Today, In the middle of consuming my steamy nilaga, as I’ve done a hundred times before, I can’t help but to glanced at every table. Nanay approached my table and sat beside me, like she did a hundred times. She put her gentle hand over my arms and said “kailangan mo na ulit masanay kumain mag-isa tuwing linggo”, I looked at her face puzzled, she have this pained look painted on her usually smiling eyes. She told me that Tuying passed away last thursday, I was in shock. Other datails about Tuying’s passing escaped my understanding. I did not ask any question. All I understood is that he came to Nanay’s place after school with a fever. That Nanay took him to the hospital, That Nanay was there with him during those critical times and his turo-turo was closed. That some of the medicine that Tuying needed is so expensive and the Government hospital doesn’t have it available. It happened so fast, Tuying left this world a little after 4:00 AM last Thursday.
 
The nilagang baka all of the sudden tastes so bland. but what left bad taste to the mouth is that fact that a hundred of Tuyings are lying in government hospitals right now. With no medicines for them in the hospital pharmacy and with no money to buy it with outside. They will go back to search for answer in the only place in the hospital where service is for free, the chapel. Yet even that place won’t provide answers, it provides only hope. And hope is not something you could always hold on to. In Tuying’s case, Nanay could only do so much.

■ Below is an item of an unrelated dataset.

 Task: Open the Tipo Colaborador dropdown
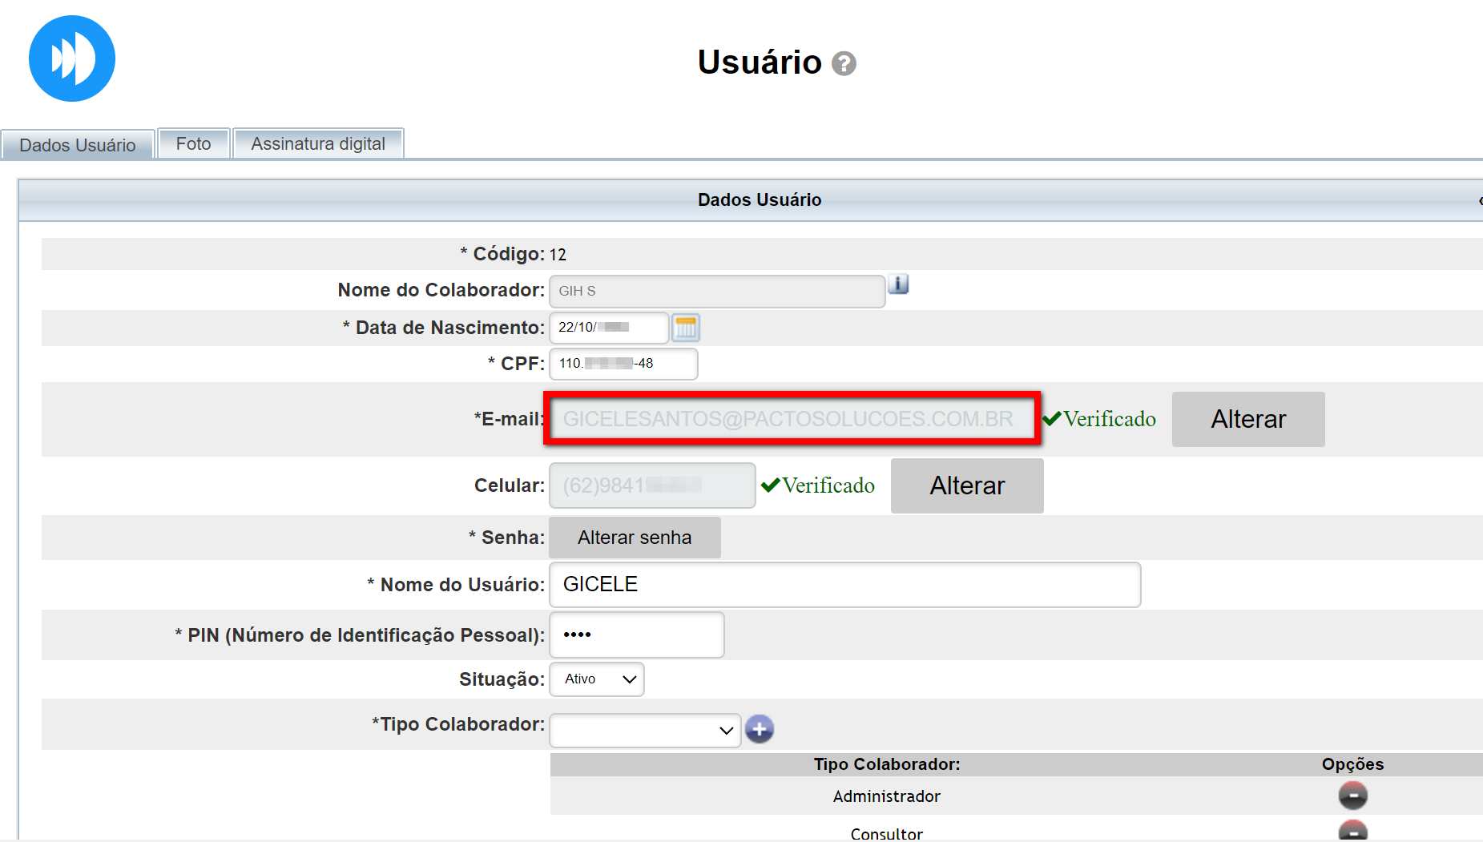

It is depressing to think that while our senate continuously talk about corruption in public television, we still can’t do anything about it. Hundreds of Tuyings are dying everyday because the money that should go to the coffers of the hospitals to buy equipment and medicines went to the pockets of officials who is worthy of public execution. We all know that a crime of corruption has been committed but what other things have we done so far aside from senate inquiry in aid of legislation? None! Our call for change has fallen on deaf ears. Senator’s who have expressed their willingness to run for the Presidency on 2010 is cautious in a making a stand on this issue. Is it to early to Sirs? What hope does the weak and underprivileged of this country have when the good people they believe in has lost their courage to fight for the right cause.
 
What do we have left? what do we have left but ourselves. Let this be an appeal, a call to arms. A call to arm ourselves with enough tenacity to keep fighting for justice when it seem lost. A call to arm ourselves with enough vigilance to keep us grounded from what is right and wrong. A call to arm ourselves with enough prayer to keep us guided. and a call to arm ourselves with enough hope that our heart will stand his ground. A time might come when our patriotism will waiver and our courage will fail, but it it will not be in this time. Not in our generation. A call to arm ourselves with enough fortitude to respond just in case history summon us to come together again.